Today, perhaps even more than usual, I was struck by our shared goals that transcend our disciplinary areas; the heutogological self-determined learning we strive for in our students and the almost statutory period of unlearning required by them (and teaching staff) to enable the seeds of this learning experience to be allowed to grow and flourish; the shared challenges we face either with students or institutional structures and processes creating unnecessary and sometimes necessary hurdles to be considered and negotiated.

While our discussions included challenges with ‘things’: iPhones, iPads, Apps and other gadgets, I think it was agreed that the bigger challenge lies within the mindset of people who don’t easily see the role of self-determined learning or the value in exploring, embracing, and critiquing digital media within the tertiary setting, despite the inevitability of an increasingly digitialised world for our graduates within an uncertain and changing future workforce paradigm.

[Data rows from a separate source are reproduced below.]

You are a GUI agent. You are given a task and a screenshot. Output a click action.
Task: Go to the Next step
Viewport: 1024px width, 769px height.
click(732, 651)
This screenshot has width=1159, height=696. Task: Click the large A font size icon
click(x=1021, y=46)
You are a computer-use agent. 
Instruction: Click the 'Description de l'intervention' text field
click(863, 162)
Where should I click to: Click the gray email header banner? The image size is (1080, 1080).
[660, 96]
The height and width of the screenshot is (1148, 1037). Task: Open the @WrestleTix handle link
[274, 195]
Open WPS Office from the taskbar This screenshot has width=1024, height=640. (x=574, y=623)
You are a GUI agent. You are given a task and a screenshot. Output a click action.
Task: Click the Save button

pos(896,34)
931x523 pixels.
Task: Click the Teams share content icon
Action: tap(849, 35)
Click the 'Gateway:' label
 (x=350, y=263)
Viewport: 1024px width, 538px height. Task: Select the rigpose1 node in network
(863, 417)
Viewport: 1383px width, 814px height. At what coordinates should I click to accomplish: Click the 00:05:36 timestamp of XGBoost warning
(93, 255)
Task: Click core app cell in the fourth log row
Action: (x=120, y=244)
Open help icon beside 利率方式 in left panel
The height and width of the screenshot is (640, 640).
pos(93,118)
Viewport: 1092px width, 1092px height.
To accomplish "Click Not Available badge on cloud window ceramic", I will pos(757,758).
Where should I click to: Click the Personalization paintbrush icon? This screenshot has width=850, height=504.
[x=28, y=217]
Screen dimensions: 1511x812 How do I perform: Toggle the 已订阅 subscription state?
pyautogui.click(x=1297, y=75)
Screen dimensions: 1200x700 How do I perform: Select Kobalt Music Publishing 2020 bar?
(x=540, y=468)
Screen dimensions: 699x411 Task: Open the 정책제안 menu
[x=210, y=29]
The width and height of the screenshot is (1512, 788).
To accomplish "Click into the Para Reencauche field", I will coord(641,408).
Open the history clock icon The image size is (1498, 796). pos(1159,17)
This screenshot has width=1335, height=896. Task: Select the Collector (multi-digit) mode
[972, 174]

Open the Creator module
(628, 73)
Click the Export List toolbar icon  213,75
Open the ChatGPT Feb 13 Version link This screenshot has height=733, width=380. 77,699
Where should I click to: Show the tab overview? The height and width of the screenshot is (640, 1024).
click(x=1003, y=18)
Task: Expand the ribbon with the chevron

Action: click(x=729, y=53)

I was reminded of Arthur Koestler (1905-1983), the Hungarian-British author and journalist, who possibly might have thought bootcamps were just what were needed to ignite innovation within the staid academic traditionalists:

“The inertia of the human mind and its resistance to innovation are most clearly demonstrated not, as one might expect, by the ignorant mass- which is easily swayed once its imagination is caught- but by professionals with a vested interest in tradition and in the monopoly of learning. Innovation is a twofold threat to academic mediocrities: it endangers their oracular authority, and it evokes the deeper fear that their whole, laboriously constructed intellectual edifice might collapse. The academic backwoodsmen have been the curse of genius from Aristarchus to Darwin and Freud; they stretch, a solid and hostile phalanx of pedantic mediocrities, across the centuries.”


While Koestler’s words are harsh they reflect his frustration with the hesitancy to change as the world changes, which perhaps today, in our 21st Century tertiary setting, is just not an option (especially if we are ‘the university for the changing world’).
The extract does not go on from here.